But the story does not end there. The researchers also calculated the information density for the syllables of each language by comparing them with an eighth language, Vietnamese, which served as an arbitrary reference. They found that an average Spanish syllable conveys only a small quantity of information, contributing just a fragment to the overall meaning of a sentence. In contrast, an individual Mandarin syllable contains a much larger quantity of information, possibly because Mandarin syllables include tones. The upshot is that Spanish and Mandarin actually convey information to listeners at about the same rate. The correlation between speech rate and information density held for five out of seven of the languages studied, and the researchers conjectured that, despite the diversity of languages in the world, over time they all deliver a constant rate of information, possibly tuned to the human perceptual system.

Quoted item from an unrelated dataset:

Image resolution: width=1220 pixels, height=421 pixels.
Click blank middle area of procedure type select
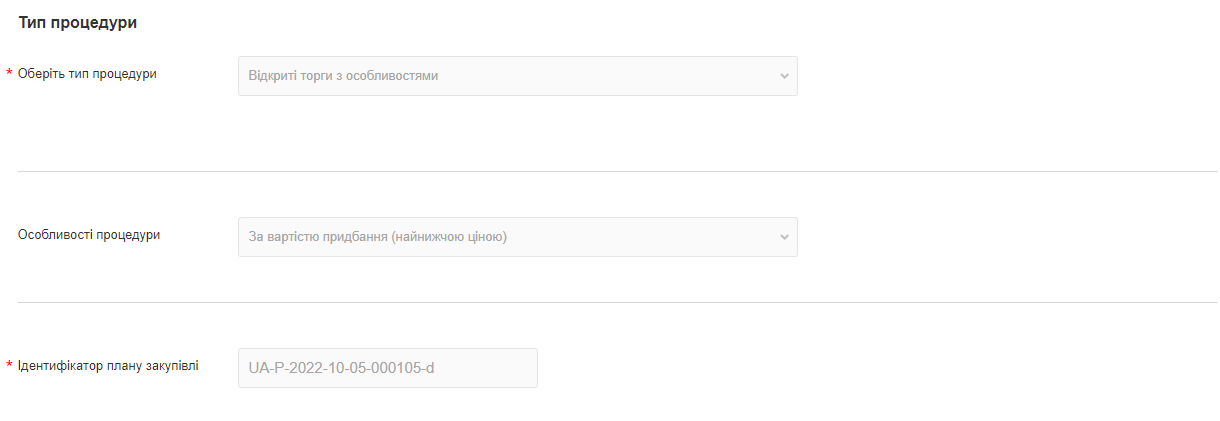(x=620, y=76)
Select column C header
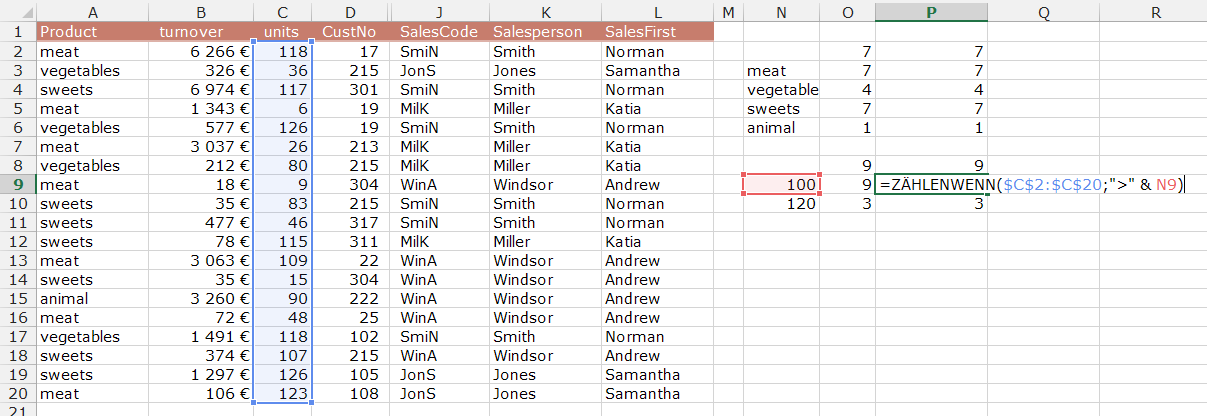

The results of these studies could change the way we think about the diversity of the world’s languages. In the 1950s linguist Noam Chomsky proposed the idea of universal grammar, which suggests that all languages, their apparent differences notwithstanding, possess a common set of abstract structures. This hypothesis galvanized the field of linguistics, but truly common structures proved tough to find. The current research suggests that languages can and do use a wide variety of structures, as long as they deliver information to listeners at a relatively constant rate. Thought of in this way, universal grammar is no longer an abstract notion but a linchpin of human communication that ensures a steady flow of information from speaker to listener.
The article was published in print as "Fast Talkers."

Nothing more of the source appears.